Friday, September 21, 2007

Standing up for the troops when it counts

McBride's frothing over her coffee again, or maybe just foaming at the mouth:

Feingold voted NO for a resolution that read:

To express the sense of the Senate that General David H. Petraeus, Commanding General, Multi-National Force-Iraq, deserves the full support of the Senate and strongly condemn personal attacks on the honor and integrity of General Petraeus and all members of the United States Armed Forces.

Russ Feingold is a disgrace. Let it be known. He's on record. He doesn't support the troops.
Oh contrary, as McBride would say in French.

Feingold not only supports the troops but did something meaningful to demonstrate it in the last two days. First, he voted for a reasonable bill from Sen. James Webb, a former Navy secretary and Vietnam hero, to give our troops some respite between repeat tours of Iraq. Republicans, who say they're for the troops, killed the bill.
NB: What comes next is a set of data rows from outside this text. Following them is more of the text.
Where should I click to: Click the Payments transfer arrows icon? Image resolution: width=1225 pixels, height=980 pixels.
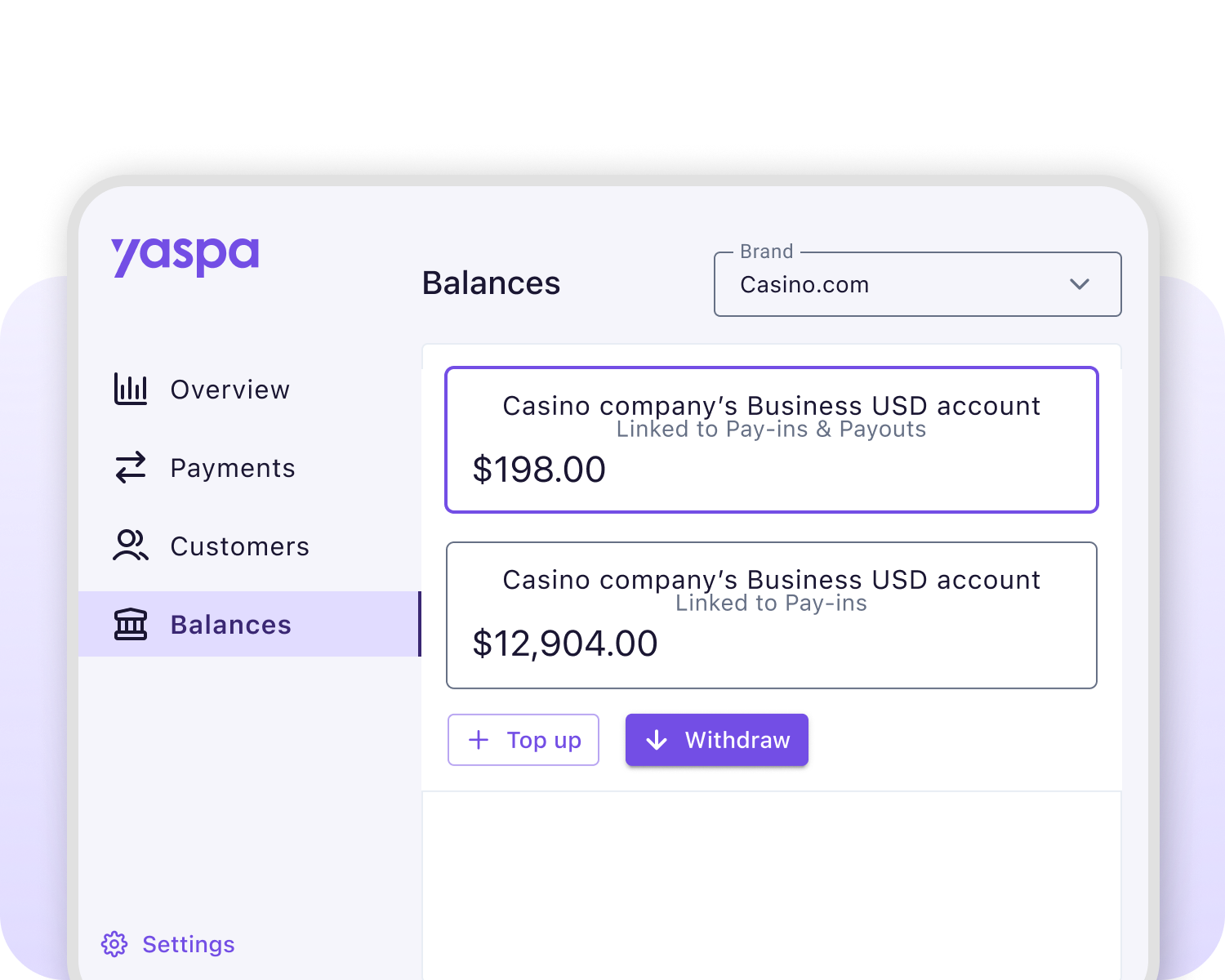coord(131,468)
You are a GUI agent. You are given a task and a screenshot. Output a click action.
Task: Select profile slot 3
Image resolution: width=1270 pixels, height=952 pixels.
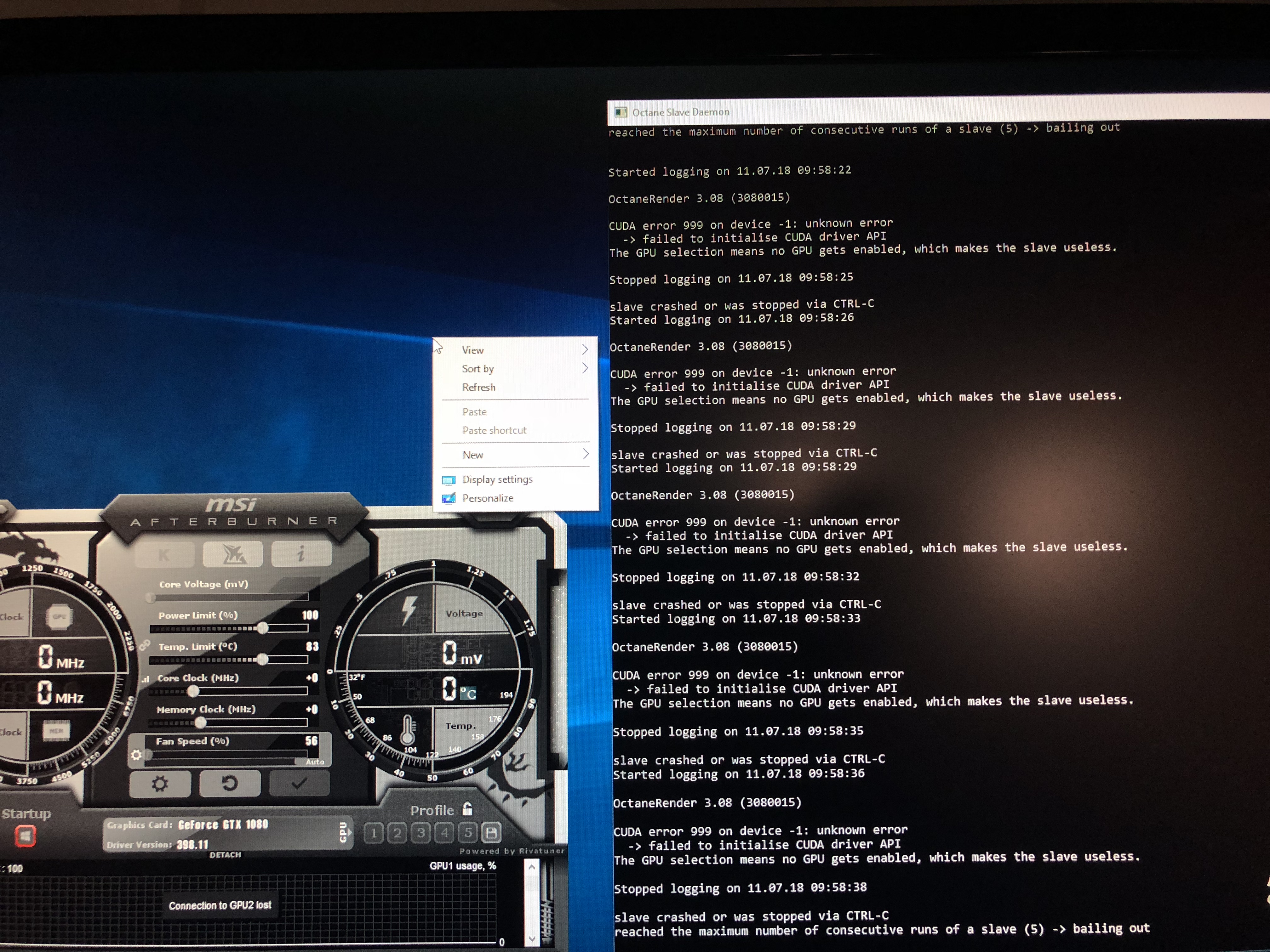coord(421,833)
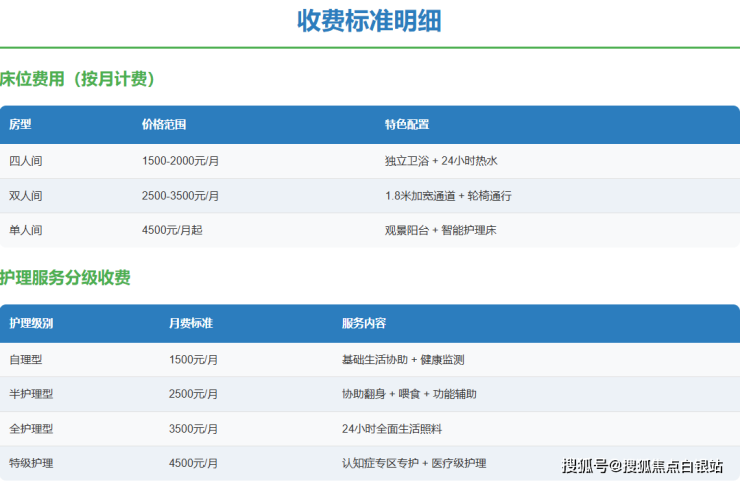The image size is (740, 482).
Task: Click the 2500-3500元/月 price for 双人间
Action: pyautogui.click(x=181, y=196)
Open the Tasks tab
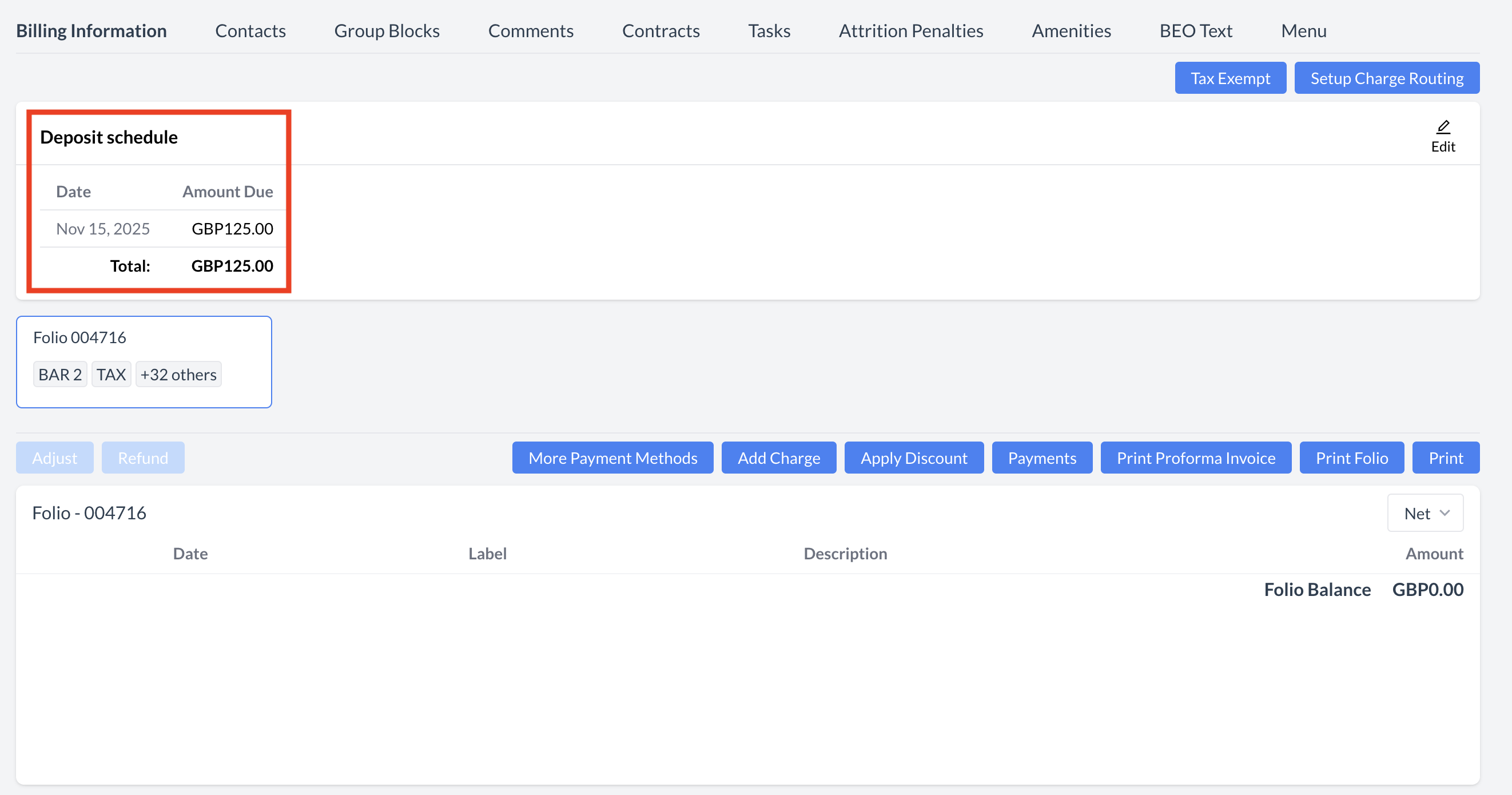Viewport: 1512px width, 795px height. [x=769, y=30]
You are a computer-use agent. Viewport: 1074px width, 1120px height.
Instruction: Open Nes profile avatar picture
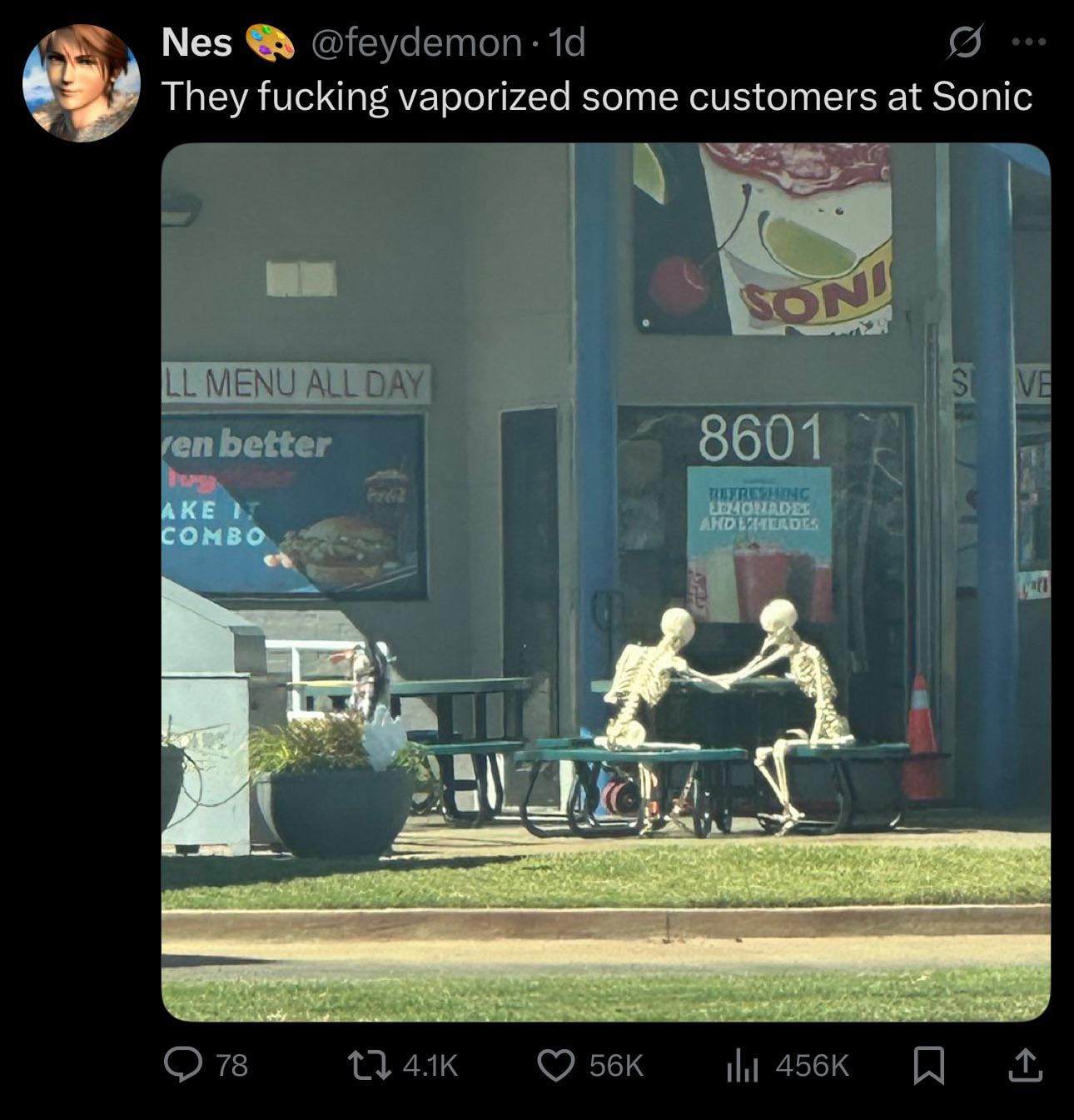coord(81,83)

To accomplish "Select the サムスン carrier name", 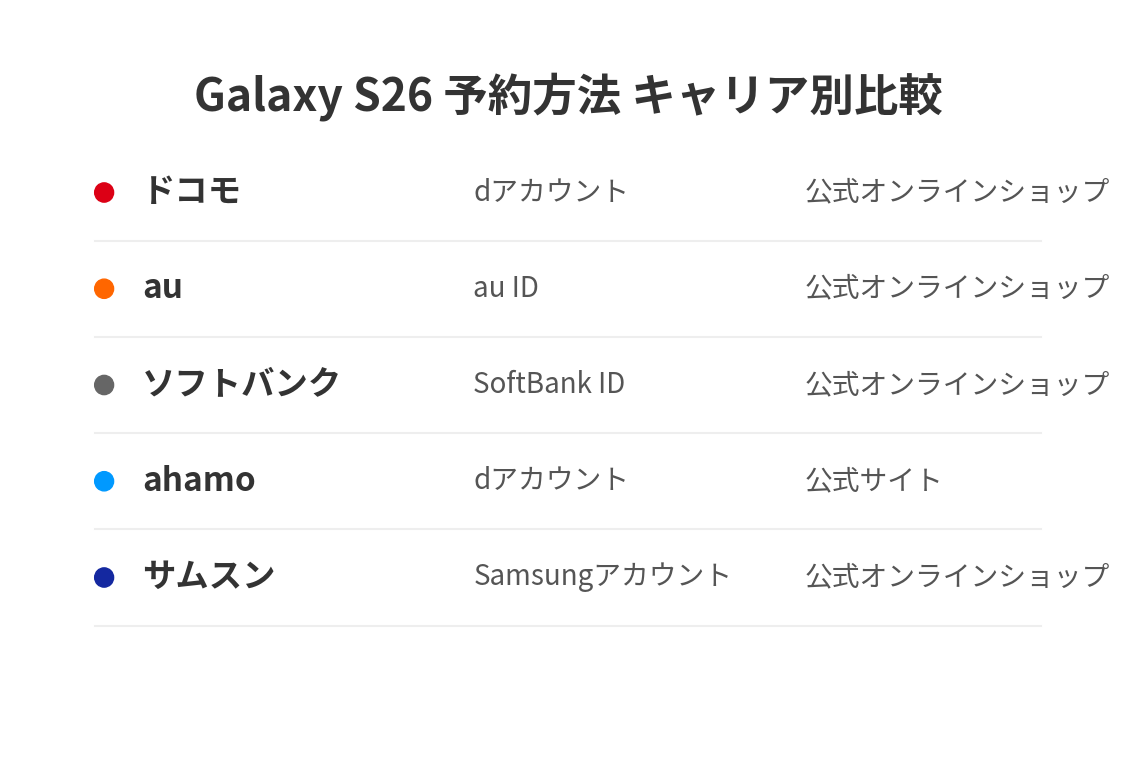I will (209, 575).
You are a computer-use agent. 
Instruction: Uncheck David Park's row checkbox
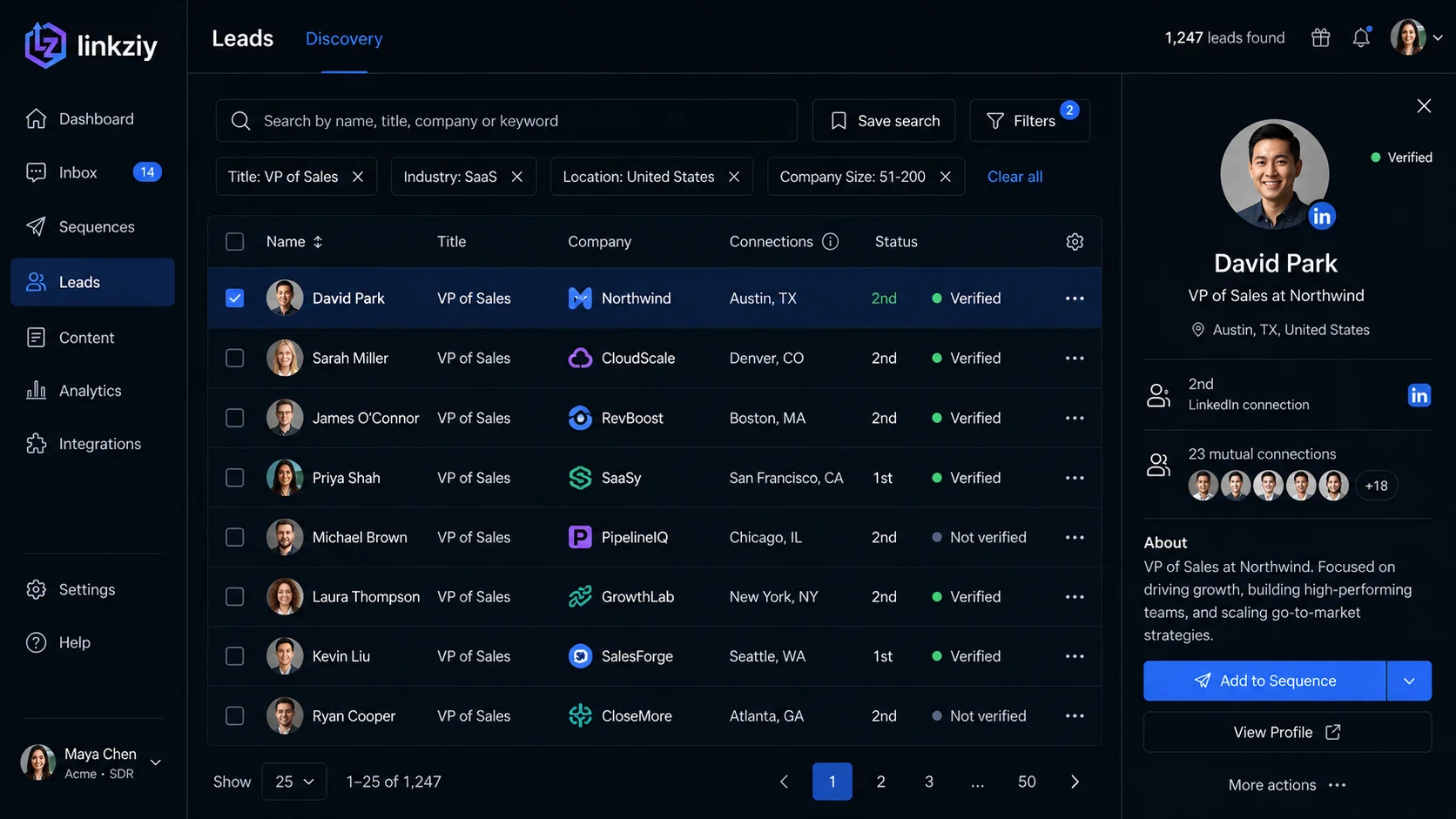pyautogui.click(x=235, y=298)
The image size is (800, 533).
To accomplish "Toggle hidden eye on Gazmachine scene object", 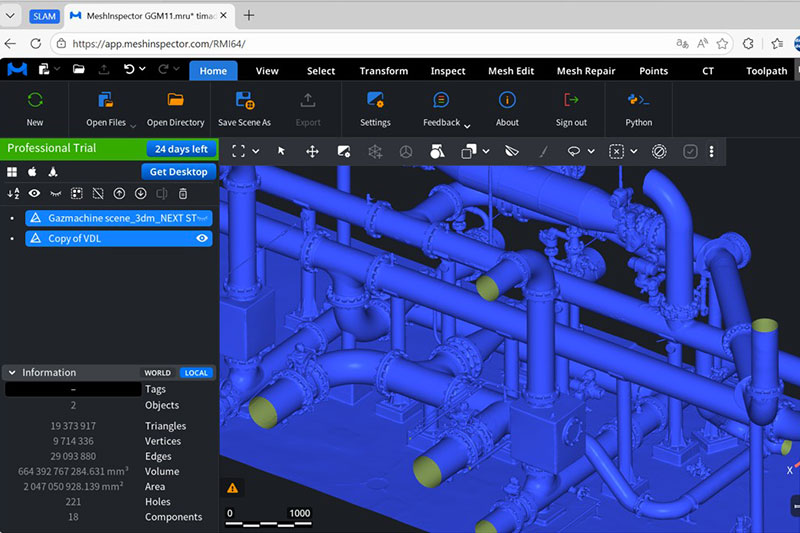I will pos(202,217).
Feingold also introduced an amendment to start bring the troops home soon, but it got only 28 votes. Sen. Herb Kohl voted with him on both of those bills.

McBride's outrage that anyone would question a member of the military rings more than a little hollow. As I suggested in a comment on her blog, which may or may not see the light of day, Republicans should have passed an amendment to "condemn personal attacks on the military except for John Kerry and Max Cleland, two decorated Vietnam heroes, who may be slandered at will." They should be comfortable with that.

For much more on MoveOn and the events of the last few days in the Senate, I've written a longer post on Uppity Wisconsin.

UPDATE: The Senate deadlocked 47-47 Friday on another Democratic proposal, from Sens. Carl Levin and Jack Reed, to begin bringing troops home within 120 days, remove most troops within nine months, and shift those remaining from combat to support roles. Kohl and Feingold both voted yes. Because of the threat of a GOP filibuster, the amendment needed 60 votes.